Find the lines in the records that carry the word "Given". Copy each one.

(Data in this exercise begins)

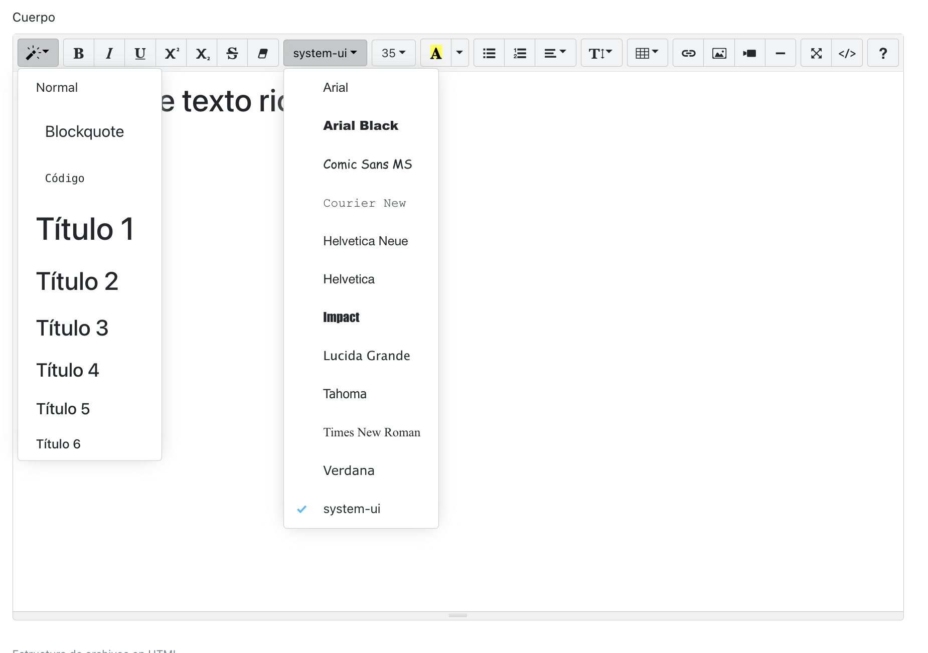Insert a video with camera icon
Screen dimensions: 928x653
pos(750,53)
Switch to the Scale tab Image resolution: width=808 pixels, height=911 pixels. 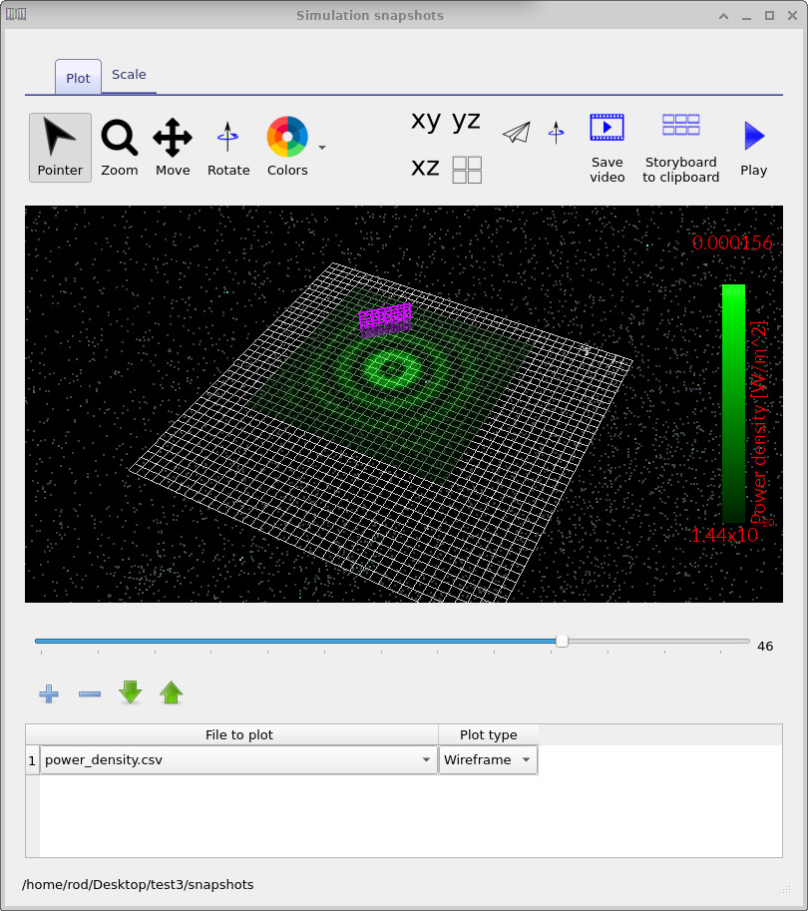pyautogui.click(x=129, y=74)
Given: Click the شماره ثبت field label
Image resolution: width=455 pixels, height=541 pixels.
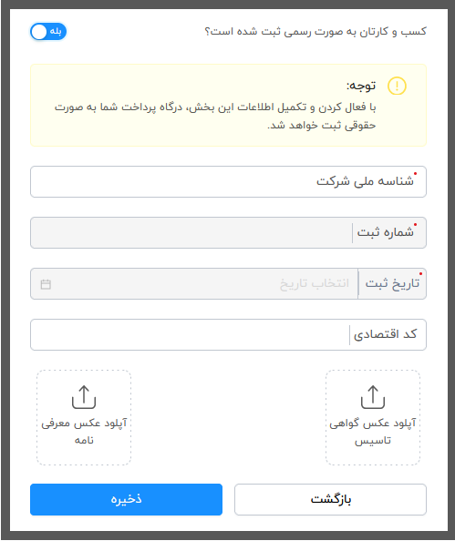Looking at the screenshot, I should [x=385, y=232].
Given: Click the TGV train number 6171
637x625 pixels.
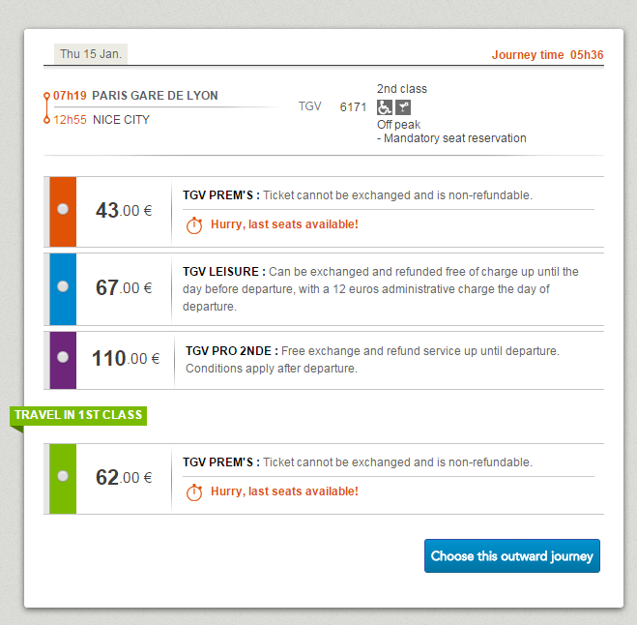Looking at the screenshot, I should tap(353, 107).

(Data in this exercise ends)
(Data in this exercise begins)

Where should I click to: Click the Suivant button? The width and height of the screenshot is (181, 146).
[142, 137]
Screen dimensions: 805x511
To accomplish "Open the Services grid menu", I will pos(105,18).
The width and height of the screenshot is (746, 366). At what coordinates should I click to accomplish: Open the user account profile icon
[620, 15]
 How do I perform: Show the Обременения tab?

(Data in this exercise ends)

**Your solution**
Given: Click the شماره ثبت field label
Given: Click the TGV train number 6171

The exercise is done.